**About this task:**
Please print the section of the land title judgment below from "42. There is" to "the two letters.", word for word.

42. There is another matter for clarification. I note from the Plaintiff’s Affidavit that he annexes a letter dated 26 February 2020 (Exhibit P1 Annexure “D-2”) issued by the Registrar of Titles stating that the Plaintiff is the registered proprietor of the property. Interestingly, the first Defendant has also produced an identical letter from the same author, the Registrar of Titles, dated 15 June 2020 (annexure “H” to his Affidavit Exhibit 1D1) confirming, this time, that the first Defendant is the registered proprietor of the property. How could the third Defendant issue two conflicting letters or statements. Or did he? Again, the third Defendant was not called to clarify. In the absence of an explanation from the third Defendant, the Court will not give any weight to the two letters.
43. Despite the uncertainty, the Court accepts the submissions of counsel for the second Defendant that the Owner’s Copy of the State Lease held by Plaintiff was replaced by a new one on 25th July 2019. The replacement was done after following due process. The new Title was registered on 5th August 2019. After the replacement, the Owner’s Copy of the State Lease held by the Plaintiff became obsolete and valueless and from then on, it was incapable of transferring any interest to the Plaintiff. The registration of the transfer of title on 3rd October 2019 did not confer any valid interest to the Plaintiff. The Plaintiff’s title is no longer indefeasible as it is invalid falling into the exceptions in Section 33 (1) (a) and (c) of the Land Registration Act.
Following Due process
44. Did the Plaintiff follow due process in having the title transferred to him. The Plaintiff says he is a person of little education,
and he is not aware of NHC’s conveyancing process. He relied on the advice of David Kaupa and Abraham John, both employees
of NHC at the material time. The second Defendant argues that the Plaintiff did not follow the official conveyancing process of NHC.
I accept the evidence of Geua Noho of NHC as credible. The Owners Copy of the State Lease held by the Plaintiff was not given to
him by NHC officially. The evidence shows the State Lease was taken from the Conveyance Section by one David Kaupa. Mr Kaupa did
not return the State Lease to the Conveyancing Section despite requests made by Ms Guea Noho, the Officer -In-Charge. The Title was
deemed lost but ended up with the Plaintiff. Although the Plaintiff says he paid K25,000.00 in cash, NHC denied receiving the money.

**Data shown:**
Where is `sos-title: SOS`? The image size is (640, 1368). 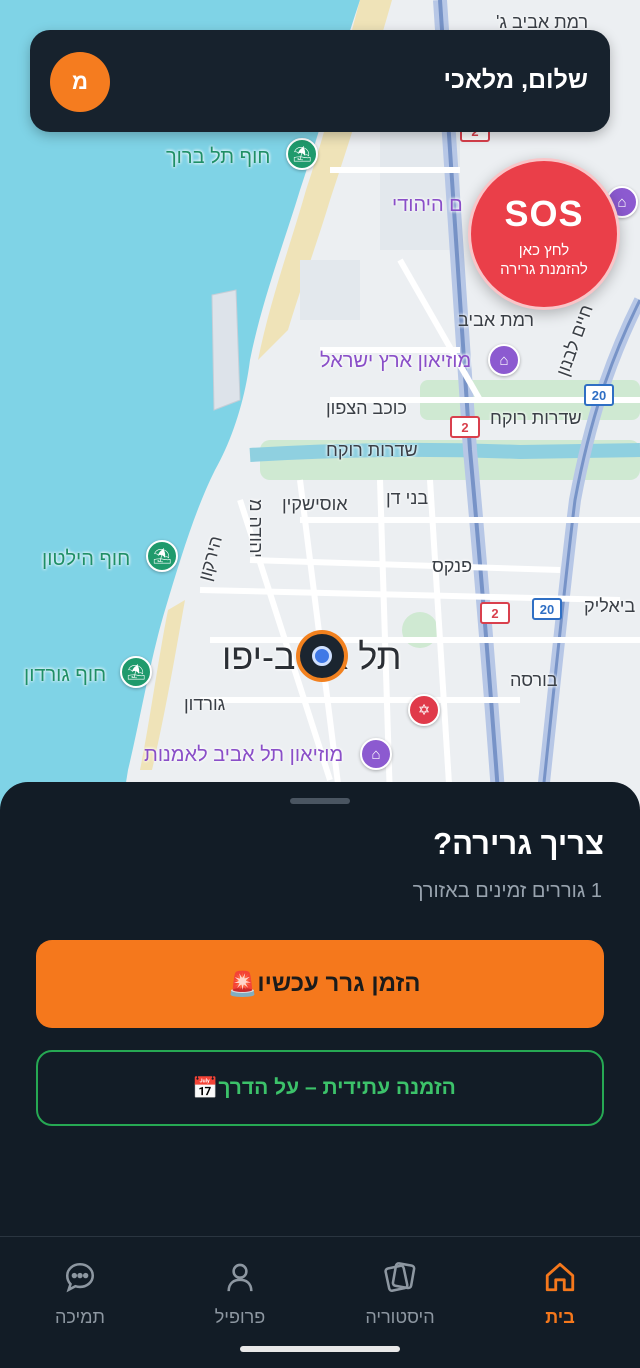 sos-title: SOS is located at coordinates (544, 214).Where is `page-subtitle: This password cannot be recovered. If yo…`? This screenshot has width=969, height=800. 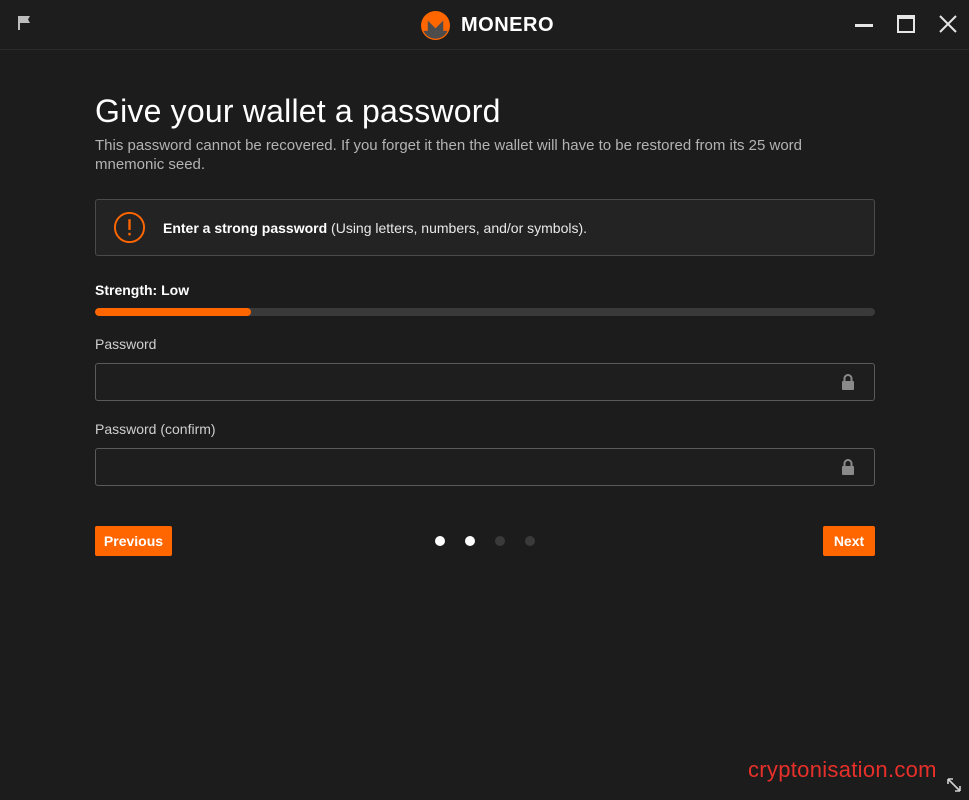
page-subtitle: This password cannot be recovered. If yo… is located at coordinates (449, 155).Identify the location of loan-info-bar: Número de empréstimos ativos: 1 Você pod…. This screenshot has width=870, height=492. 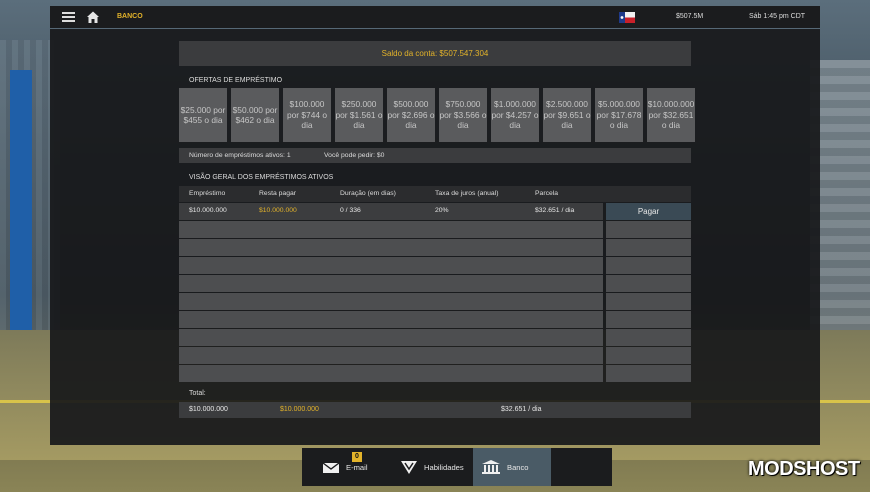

**Exercise solution:**
42. There is another matter for clarification. I note from the Plaintiff’s Affidavit that he annexes a letter dated 26 February 2020 (Exhibit P1 Annexure “D-2”) issued by the Registrar of Titles stating that the Plaintiff is the registered proprietor of the property. Interestingly, the first Defendant has also produced an identical letter from the same author, the Registrar of Titles, dated 15 June 2020 (annexure “H” to his Affidavit Exhibit 1D1) confirming, this time, that the first Defendant is the registered proprietor of the property. How could the third Defendant issue two conflicting letters or statements. Or did he? Again, the third Defendant was not called to clarify. In the absence of an explanation from the third Defendant, the Court will not give any weight to the two letters.